◆ **Texto de origem**:
======
No entanto, e por mais paradoxal que possa transparecer, como a anarquia não é um ismo e, portanto, não pode transformar-se numa religião, num dogma ou numa sociedade hipoteticamente finita, a luta pela liberdade e pela emancipação social nunca poderá ser extinta enquanto a natureza subsistir e os indivíduos do planeta Terra continuarem a ser uma unidade indestrutível de essência biológica e social.
Neste amplo sentido, a anarquia é, foi e será sempre a negação do Estado e do capital, mas a sua consecução prática só poderá hipotética e progressivamente ser realizada pelos indivíduos que aspiram à liberdade, à cooperação, à solidariedade e à reciprocidade, sem necessidade de deuses e de amos. Para este efeito, não são necessários os mitos da luta de classes, da revolução social, do mito de que o poder e o Estado só são realidades institucionais exteriores à natureza dos indivíduos e dos grupos sociais que compõem as sociedades.
Podemos já hoje visualizar algumas tendências, embora incipientes, da experimentação social de práticas conducentes à construção de certos tipos de economia que vão no sentido da perspectiva libertária. Refiro-me, concretamente, às experiências que decorrem de algumas cooperativas e associações privadas sem fins lucrativos.
É certo que a grande maioria dessa experiências decorrem, fundamentalmente, da crise de regulação da economia por parte do Estado e do mercado, como são, nomeadamente, os casos de saúde, educação, formação e serviços de animação cultural que integram as actividade económicas no âmbito das comunidades locais. Mas também é verdade que alguns grupos se constituem autonomamente fora dessas vicissitudes de adaptação à crise de regulação do Estado e do mercado, e de forma autogestionária produzem, distribuem, trocam e consomem determinados produtos e serviços que escapam ou procuram fugir das vicissitudes da concorrência e do lucro capitalista e procuram, por outro lado, organizar-se com base nos parâmetros da liberdade, da cooperação, da solidariedade e da reciprocidade. Por outro lado, a sua esfera de acção tende a alargar-se para o exterior das comunidades locais onde estão inseridos, criando, paulatinamente, redes sociais informais e espontâneas, aproximando e identificando produtores e consumidores e, ao mesmo tempo, vão abolindo, progressivamente, as relações sociais baseadas no oportunismo e exploração, no momento da distribuição e troca de bens e serviços.
======
(Entradas retiradas de uma coleção)
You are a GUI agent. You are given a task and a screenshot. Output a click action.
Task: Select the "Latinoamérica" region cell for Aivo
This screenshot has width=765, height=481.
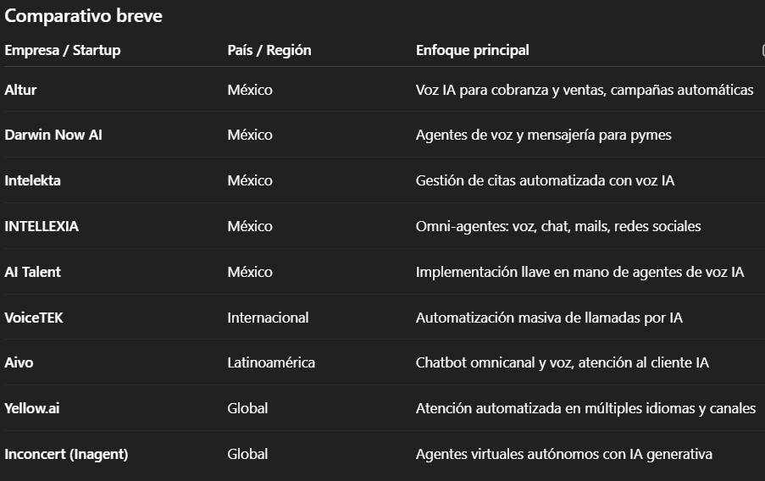point(271,362)
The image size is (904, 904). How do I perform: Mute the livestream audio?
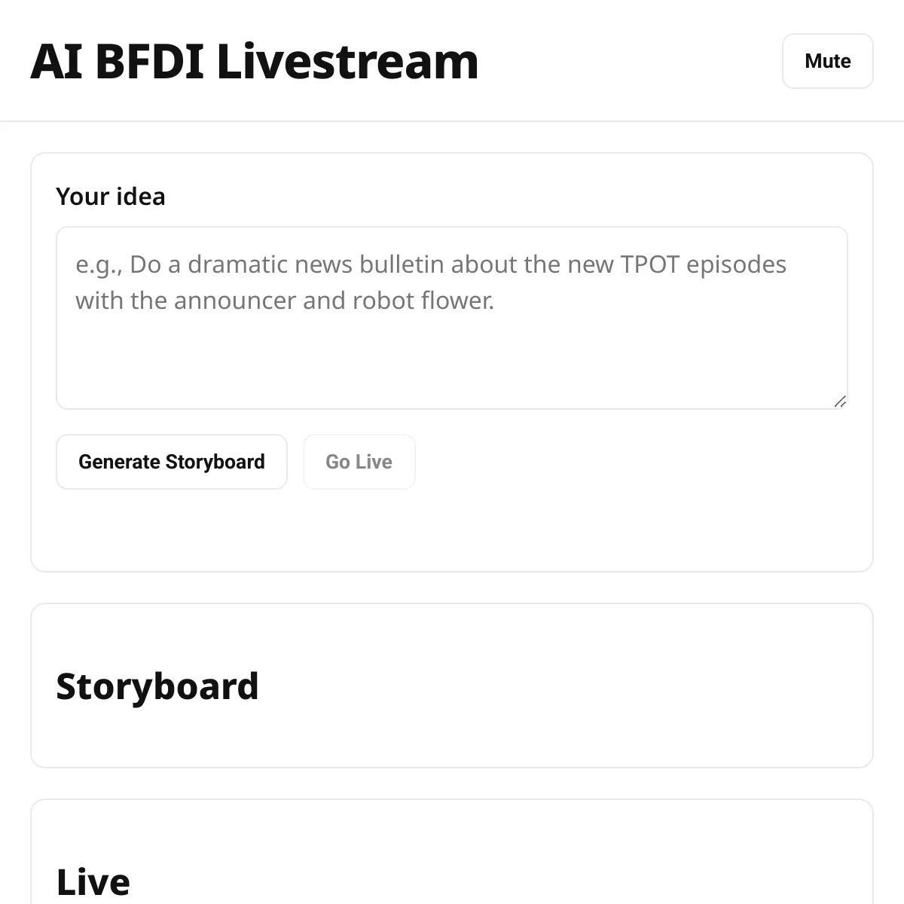click(x=827, y=61)
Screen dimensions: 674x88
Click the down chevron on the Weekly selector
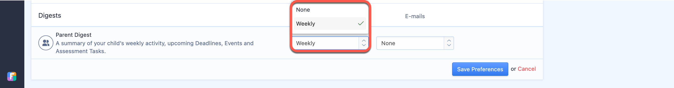click(x=364, y=45)
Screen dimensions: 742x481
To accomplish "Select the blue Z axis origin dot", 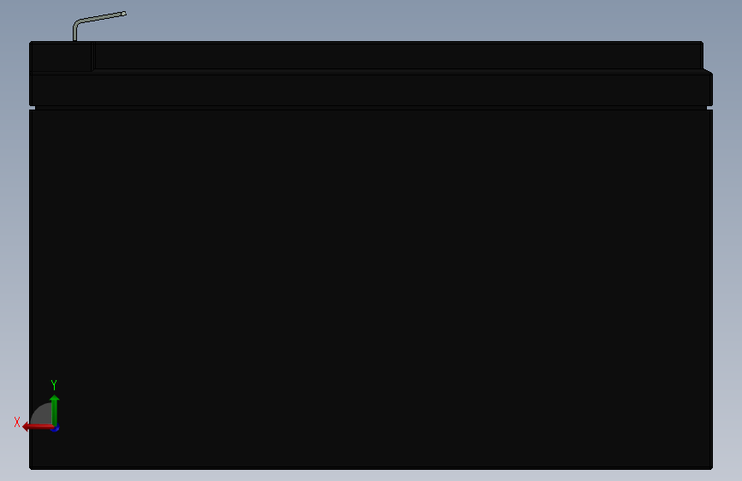I will point(56,429).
======
◆ **Instruções das tarefas**:
A) Segundo o texto sobre a anarquia, em que organizações decorrem as experiências que vão no sentido da perspectiva libertária?
B) Dê seguimento ao texto sobre a anarquia e as experiências autogestionárias, começando logo após a última frase.

◆ **Lista de respostas**:
A) Em algumas cooperativas e associações privadas sem fins lucrativos.

B)
Para que esta alternativa hipotética de economia libertária se desenvolva no sentido da anarquia é imprescindível que não seja só um mero fenómeno de reacção e de adaptação à crise de regulação económica inscrita nas funções do Estado e do mercado. Neste momento histórico é imprescindível que a anarquia seja difundida como projecto societário emancipalista, mas tendo presente que é sempre um projecto inacabado, porque a liberdade e as pulsões de vida, na perspectiva da anarquia, é para viver todos os segundos, todos os minutos, todas as horas, dias, meses, anos e, como tal, nunca poderá ser objecto de cristalização ou de modelação histórica.